Search code examples
pandasdataframeweighting

Iteratively remove unsorted rows on condition until defined dataframe size reached


How can I reduce the size of a dataframe, a row at a time based on a condition(partnersCount =1, & selectionWeighting in order - lowest to highest) until the dataframe is a specified size.

Psuedo:

  • iterate the size of the df bigger than we expect // if it is are there any single partnerIDs (partnersCount=1) // if any of the partnerCount:1 && selectionWeighting < 0, remove them

ideally, id like to continue the above, so that:

  • if the df is still too large, // find like partnerID grouped multiples with the lowest selectionWeighting and remove those grouping/pairs iteratively until the desired size is reached.

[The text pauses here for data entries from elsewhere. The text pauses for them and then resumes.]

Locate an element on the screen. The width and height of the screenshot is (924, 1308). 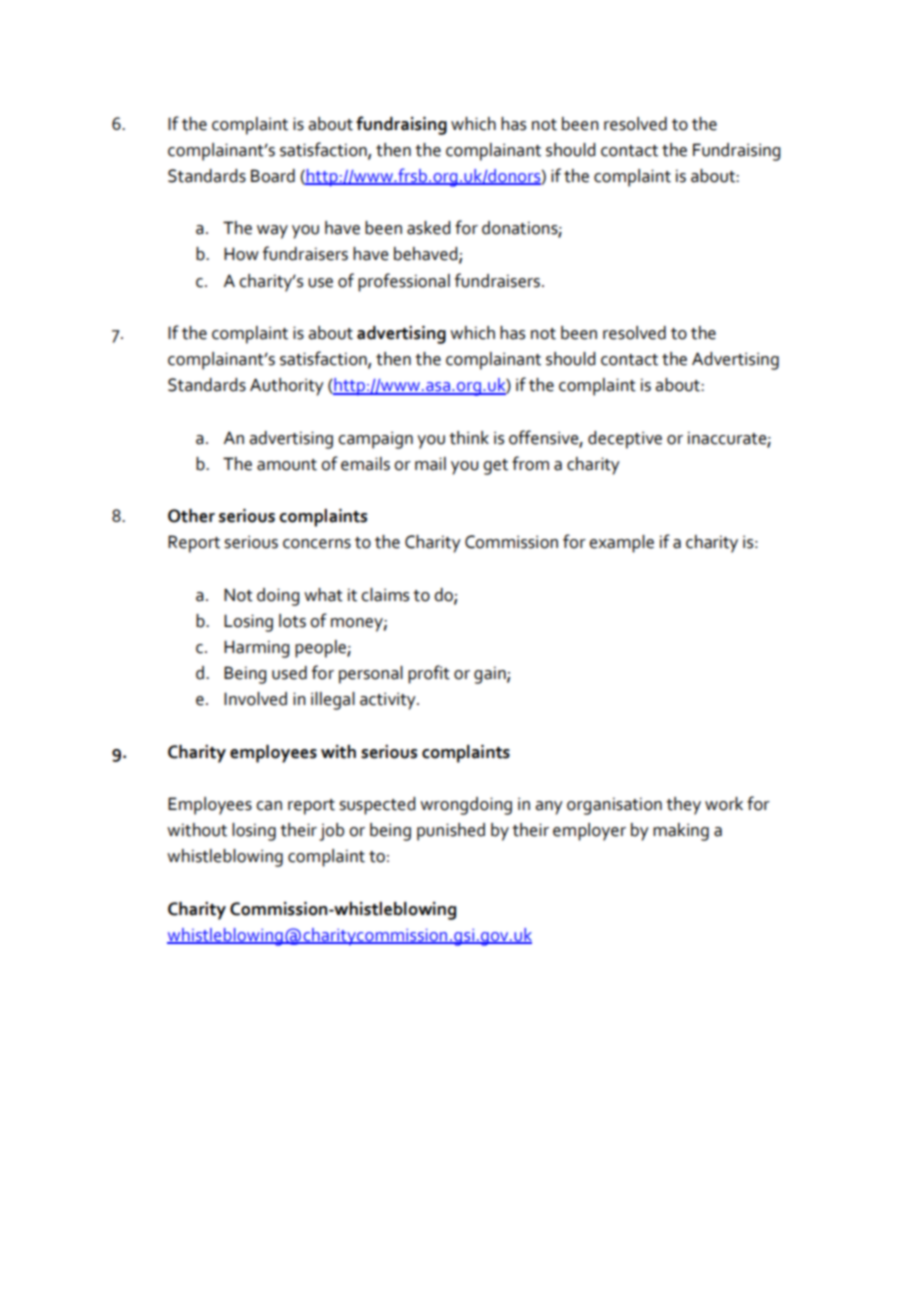
professional is located at coordinates (404, 282).
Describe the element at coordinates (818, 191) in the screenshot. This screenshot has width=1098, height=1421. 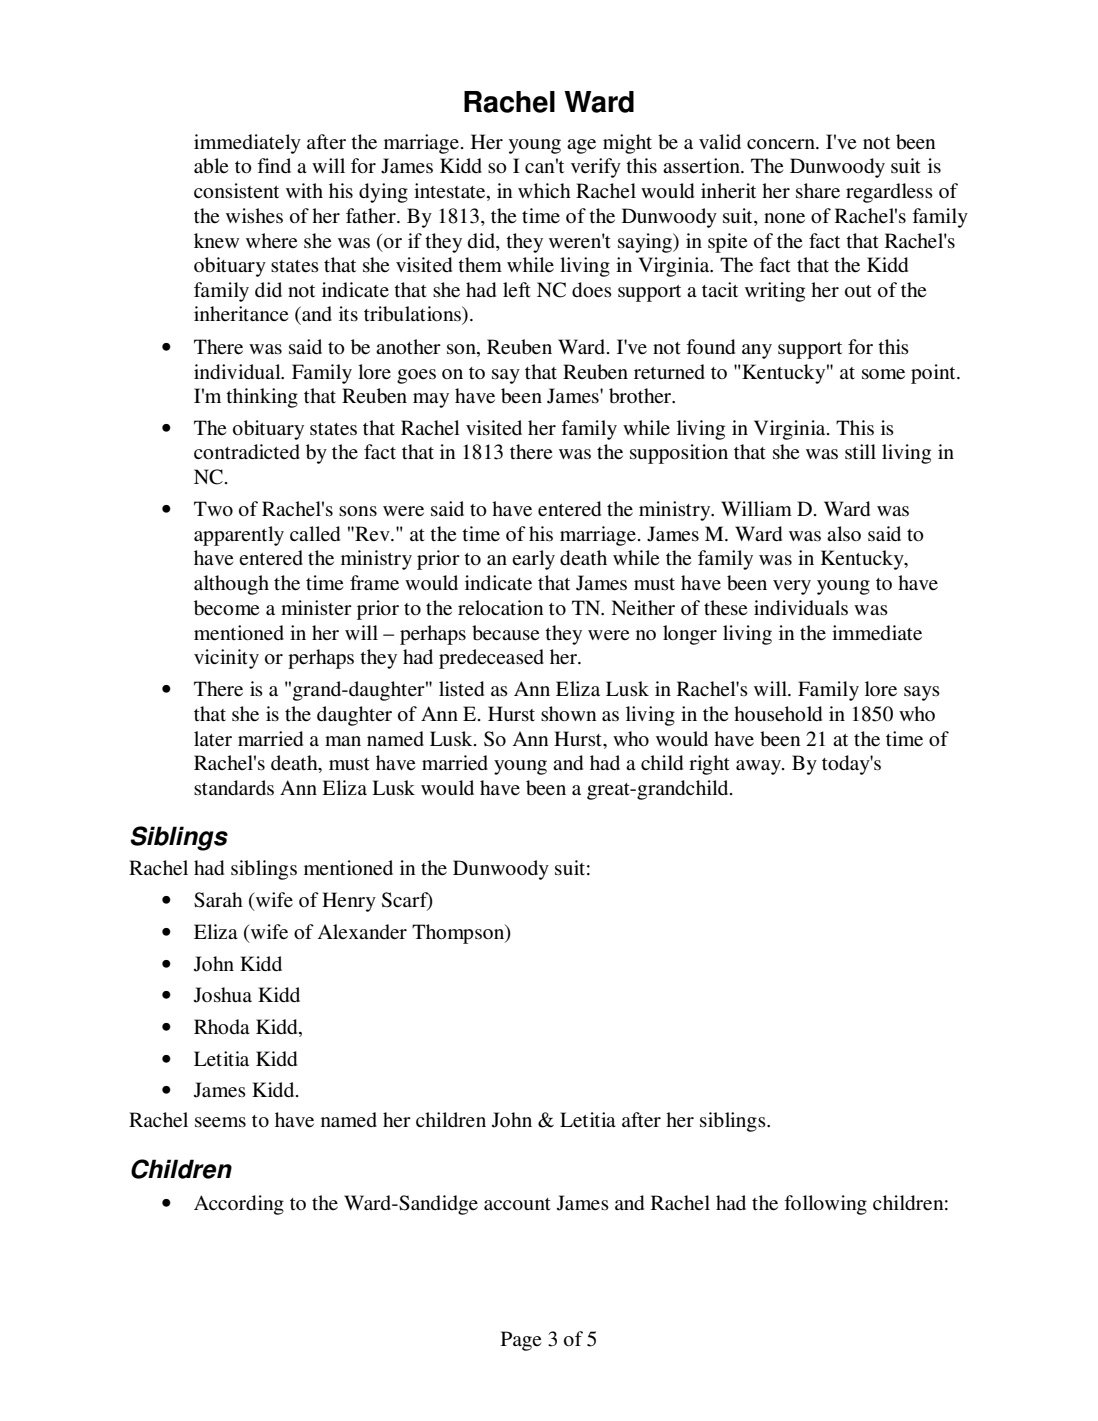
I see `share` at that location.
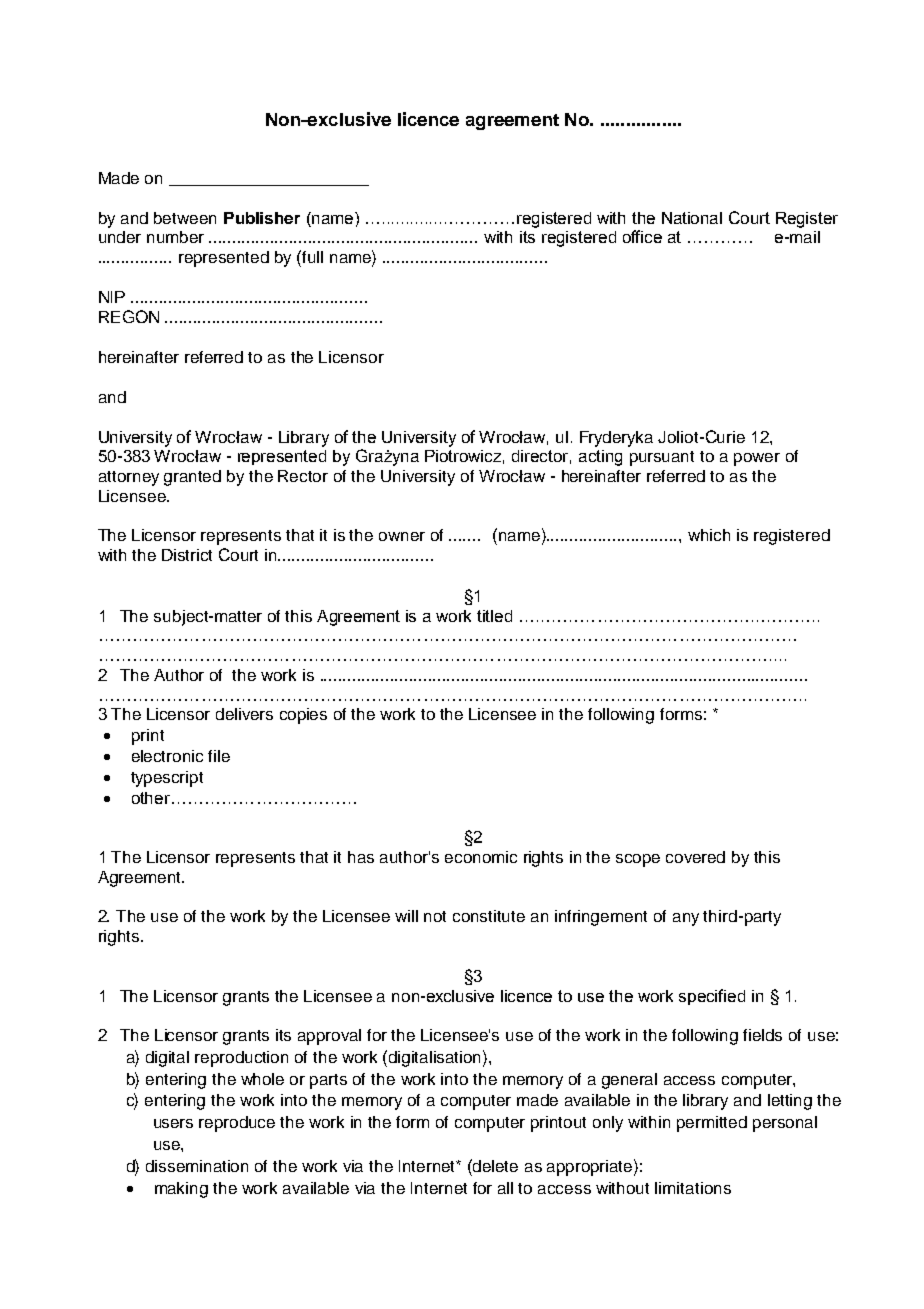 This page has height=1309, width=924. I want to click on number, so click(175, 237).
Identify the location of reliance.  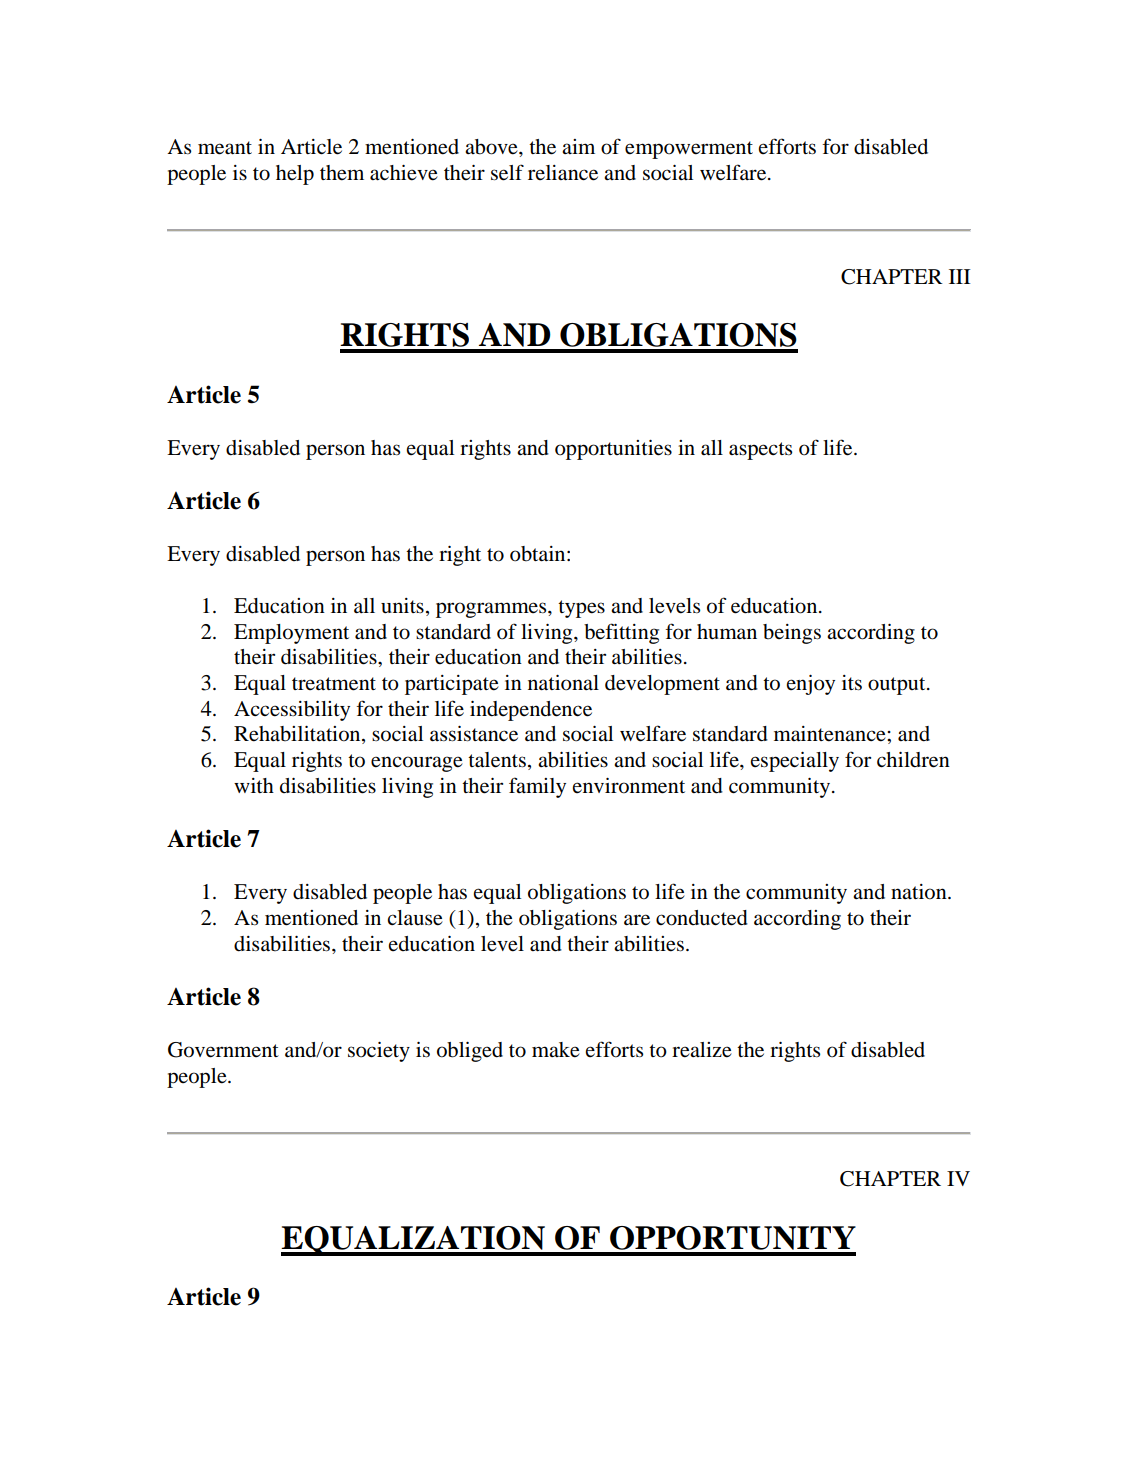
(563, 173).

The difficulty here is that same partnerIDs might have different selectionWeightings

Current approach is functional, but struggling to believe that this is the best way to achieve this. Data/df sizes are always <2k. Perhaps someone can recommend an alternative approach. Note: For reasons i wont go into, but applying a sort and removing from the bottom/top up is not an option.

import pandas as pd

# some pretend data
df = pd.DataFrame({'ID': [1,2,3,4,5,6,7,8,9,10,11,12,13,14,15,16,17,18,19,20],
                   'selectionWeighting': [1,1,.45,.45,.3,.3,.2, .2,.2,.2,.1,.1,0,0,0,1,1,.45,.3,.3],
                  'partnerID': [1,1,4,4,3,9,2, 2,11,2,1,1,0,7,0,1,1,4,3,1],
                  'partnersCount': [6,6,3,3,2,1,3, 3,1,3,6,6,2,1,2,6,6,3,2,1]}
                 
                 )
df.reset_index(drop=True, inplace=True)
df = df.sort_values(['selectionWeighting'], ascending=[False])

# init 
# in reality, these are variable and coming from elsewhere. 
targetDfSize = 18 # target size changes everytime. 
currentDfSize = df.shape[0]
difference = max(0,currentDfSize - targetDfSize)

if difference:
    for i in range(difference):
        canRemove = df[(df['partnersCount']==1) & (df['selectionWeighting']!=1) ] # get those prioritised for removal
        #display(canRemove)
        df = df[df['partnersCount']>1] # clean up before we put the remove rows back
        #display(df)
        if canRemove.shape[0]>0: 
            # so there are some single partners we can remove
            
            display(df)
            canRemove = canRemove.iloc[:-1] # drop 1, remove last row 

            df = df.append(canRemove, ignore_index=True) # append the remainder back, then go check if we're still too big
            print(df.shape[0])
df

Solution

  • I think there are a lot of expensive operations and maybe useless used in your example.

    If I understand well your example, you first remove all rows from canRemove with df = df[df['partnersCount']>1] and then append again all but one rows from canRemove with df = df.append(canRemove, ignore_index=True), why not removing only one row at a time ?

    Secondly, if you know how many rows to remove, why looping over ?

    I suggest this implementation :

    ## select all rows such that partnersCount is 1 and selectionWeighting is not 1
    can_remove = df.query("partnersCount == 1 and selectionWeighting != 1")
    
    ## select only the n last rows you can remove
    to_remove = can_remove.iloc[-difference :, :]
    
    ## construct a mask returning false if a row is in to_remove
    df_mask = df.ne(to_remove)
    
    ## new dataframe using the mask
    df = df[df_mask].dropna()
    

    For heavy data, I strongly advice you to use query to speed up your code, and to not use for loop with Pandas. There are a lot of functional optimization with Pandas which you can exploit.

    I hope I answered your question

    Edit to better answer op's question and removing useless query.